Tak hanya sekali, Latief bahkan sebelumnya pernah membahas soal isu adanya "Dewan Jenderal" di rumah Soeharto.
Latief bercerita lebih lanjut, la menyatakan bahwa ia juga sudah membicarakan masalah Dewan Jenderal dengan Soeharto satu hari sebelumnya di kediaman Soeharto di Jalan Haji Agus Salim.
Saat itu Soeharto masih menjabat sebagai Panglima Kostrad.
Pada pertemuan di rumah Soeharto itu Latief melaporkan adanya isu soal Dewan Jenderal yang akan melakukan kudeta.
Menurut Latief, Soeharto telah mengetahui hal itu dari mantan anak buahnya dari Yogyakarta yang bernama Subagiyo.
"Tanggapan beliau akan dilakukan penyelidikan," kata Latief.
Alasan Soeharto tidak diculik: dianggap loyalis Bung Karno
Sementara itu dalam kesaksiannya kepada Mahkamah Militer, Latief membeberkan alasannya tidak memasukkan nama Soeharto dalam target penculikan.

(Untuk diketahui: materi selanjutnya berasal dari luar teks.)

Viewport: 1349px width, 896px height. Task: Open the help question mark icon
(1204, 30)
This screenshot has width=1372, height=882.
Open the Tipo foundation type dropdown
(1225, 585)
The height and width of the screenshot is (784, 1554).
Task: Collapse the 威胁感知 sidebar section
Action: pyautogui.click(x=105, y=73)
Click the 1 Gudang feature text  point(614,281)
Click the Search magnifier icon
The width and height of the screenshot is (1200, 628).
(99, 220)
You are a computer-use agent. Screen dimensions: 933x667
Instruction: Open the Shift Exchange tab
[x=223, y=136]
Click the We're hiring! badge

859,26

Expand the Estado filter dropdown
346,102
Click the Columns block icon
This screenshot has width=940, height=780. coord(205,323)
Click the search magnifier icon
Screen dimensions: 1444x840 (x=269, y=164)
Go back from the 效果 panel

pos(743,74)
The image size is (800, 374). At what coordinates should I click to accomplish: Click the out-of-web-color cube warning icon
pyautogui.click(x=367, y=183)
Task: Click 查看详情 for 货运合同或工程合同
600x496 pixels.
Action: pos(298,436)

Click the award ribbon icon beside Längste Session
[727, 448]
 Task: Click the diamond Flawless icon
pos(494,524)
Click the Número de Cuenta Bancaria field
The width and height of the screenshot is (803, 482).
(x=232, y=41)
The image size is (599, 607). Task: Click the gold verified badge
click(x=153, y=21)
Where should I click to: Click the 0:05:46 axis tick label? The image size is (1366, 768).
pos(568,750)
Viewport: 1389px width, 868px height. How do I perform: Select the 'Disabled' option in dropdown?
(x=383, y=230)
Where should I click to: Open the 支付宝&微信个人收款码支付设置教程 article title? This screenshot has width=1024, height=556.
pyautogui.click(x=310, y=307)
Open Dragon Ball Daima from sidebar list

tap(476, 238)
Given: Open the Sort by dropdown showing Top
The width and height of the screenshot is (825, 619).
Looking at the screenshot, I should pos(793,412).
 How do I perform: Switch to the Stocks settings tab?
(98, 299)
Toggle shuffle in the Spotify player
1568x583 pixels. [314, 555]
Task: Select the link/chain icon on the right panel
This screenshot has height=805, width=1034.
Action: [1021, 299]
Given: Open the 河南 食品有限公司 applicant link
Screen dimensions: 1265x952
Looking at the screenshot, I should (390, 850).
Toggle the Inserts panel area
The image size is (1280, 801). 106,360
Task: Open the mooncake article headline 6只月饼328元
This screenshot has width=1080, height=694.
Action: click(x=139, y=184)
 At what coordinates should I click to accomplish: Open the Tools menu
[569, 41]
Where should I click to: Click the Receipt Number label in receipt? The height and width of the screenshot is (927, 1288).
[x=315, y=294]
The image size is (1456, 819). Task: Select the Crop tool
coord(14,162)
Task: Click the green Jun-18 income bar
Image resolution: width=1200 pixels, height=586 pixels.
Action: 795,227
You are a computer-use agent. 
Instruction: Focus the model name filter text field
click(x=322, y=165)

"...karena kami anggap Jenderal Soeharto loyalis Bung Karno, maka tidak kami jadikan sasaran," kata Latief seperti dikutip dari buku Gerakan 30 September: Pelaku, Pahlawan, dan Petualang (2010).
Tak cuma itu, Latief bahkan melapor ke Mayjen Soeharto yang kala itu menjabat sebagai Panglima Komando Strategis Angkatan Darat.
Langkah ini dilakukan Latief setelah laporannya tak ditanggapi oleh Pangdam Jaya Mayjen Umar Wirahadikusumah dan Pangdam Brawijaya Mayjen Jenderal Basoeki Rachmat.
Latief mengaku sudah beberapa kali mewanti-wanti adanya upaya kudeta oleh Dewan Jenderal.
Menurut Latief, Soeharto hanya bergeming mendengar informasi itu. Bahkan di malam 30 September 1965, Soeharto mengabaikan Latief yang menyampaikan rencananya menggagalkan kudeta.
Soeharto sendiri mengakui dia bertemu dengan Latief menjelang peristiwa G30S. Namun dia memberikan kesaksian yang berganti-ganti.